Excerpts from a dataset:
*** Begin section ***

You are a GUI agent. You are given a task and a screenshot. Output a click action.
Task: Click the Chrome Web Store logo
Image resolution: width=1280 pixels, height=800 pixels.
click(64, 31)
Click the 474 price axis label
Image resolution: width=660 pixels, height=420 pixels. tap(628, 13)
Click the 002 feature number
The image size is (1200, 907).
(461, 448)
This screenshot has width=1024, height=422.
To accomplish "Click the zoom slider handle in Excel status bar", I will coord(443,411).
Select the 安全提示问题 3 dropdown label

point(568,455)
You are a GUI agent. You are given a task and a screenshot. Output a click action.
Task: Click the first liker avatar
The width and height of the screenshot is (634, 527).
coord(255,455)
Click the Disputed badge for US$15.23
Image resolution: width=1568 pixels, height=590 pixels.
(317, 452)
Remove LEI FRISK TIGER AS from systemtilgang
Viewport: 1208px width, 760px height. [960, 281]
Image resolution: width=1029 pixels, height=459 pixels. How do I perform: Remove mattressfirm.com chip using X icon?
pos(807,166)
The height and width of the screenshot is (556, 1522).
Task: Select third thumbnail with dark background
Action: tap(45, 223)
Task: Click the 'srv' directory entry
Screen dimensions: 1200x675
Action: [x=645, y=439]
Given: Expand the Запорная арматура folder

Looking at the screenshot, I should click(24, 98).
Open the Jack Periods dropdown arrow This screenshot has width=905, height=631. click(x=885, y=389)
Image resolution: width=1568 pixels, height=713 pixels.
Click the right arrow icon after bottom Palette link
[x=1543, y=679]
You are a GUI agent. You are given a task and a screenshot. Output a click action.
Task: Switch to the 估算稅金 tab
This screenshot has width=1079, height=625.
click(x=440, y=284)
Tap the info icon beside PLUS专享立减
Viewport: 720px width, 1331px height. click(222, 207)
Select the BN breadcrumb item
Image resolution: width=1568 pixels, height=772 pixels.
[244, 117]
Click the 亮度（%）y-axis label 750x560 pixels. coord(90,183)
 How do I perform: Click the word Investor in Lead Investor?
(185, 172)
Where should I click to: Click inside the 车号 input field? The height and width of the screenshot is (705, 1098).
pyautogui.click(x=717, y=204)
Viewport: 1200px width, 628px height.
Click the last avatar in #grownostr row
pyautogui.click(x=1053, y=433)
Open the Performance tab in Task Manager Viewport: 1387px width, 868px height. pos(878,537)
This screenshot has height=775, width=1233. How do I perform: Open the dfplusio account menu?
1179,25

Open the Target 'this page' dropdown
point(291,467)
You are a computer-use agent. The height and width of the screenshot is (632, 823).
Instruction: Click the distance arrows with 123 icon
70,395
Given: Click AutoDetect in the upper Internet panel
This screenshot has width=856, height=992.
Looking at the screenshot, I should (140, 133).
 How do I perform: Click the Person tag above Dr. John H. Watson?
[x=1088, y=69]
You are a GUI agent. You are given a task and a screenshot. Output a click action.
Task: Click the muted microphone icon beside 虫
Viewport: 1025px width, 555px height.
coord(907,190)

*** End section ***

[Action item] Working from the data above, extract solely the lines from the one containing "Remove LEI FRISK TIGER AS from systemtilgang" through the one containing "Task: Click the 'srv' directory entry", exactly as they appear, both included.

[Response]
Remove LEI FRISK TIGER AS from systemtilgang
Viewport: 1208px width, 760px height. [960, 281]
Image resolution: width=1029 pixels, height=459 pixels. How do I perform: Remove mattressfirm.com chip using X icon?
pos(807,166)
The height and width of the screenshot is (556, 1522).
Task: Select third thumbnail with dark background
Action: tap(45, 223)
Task: Click the 'srv' directory entry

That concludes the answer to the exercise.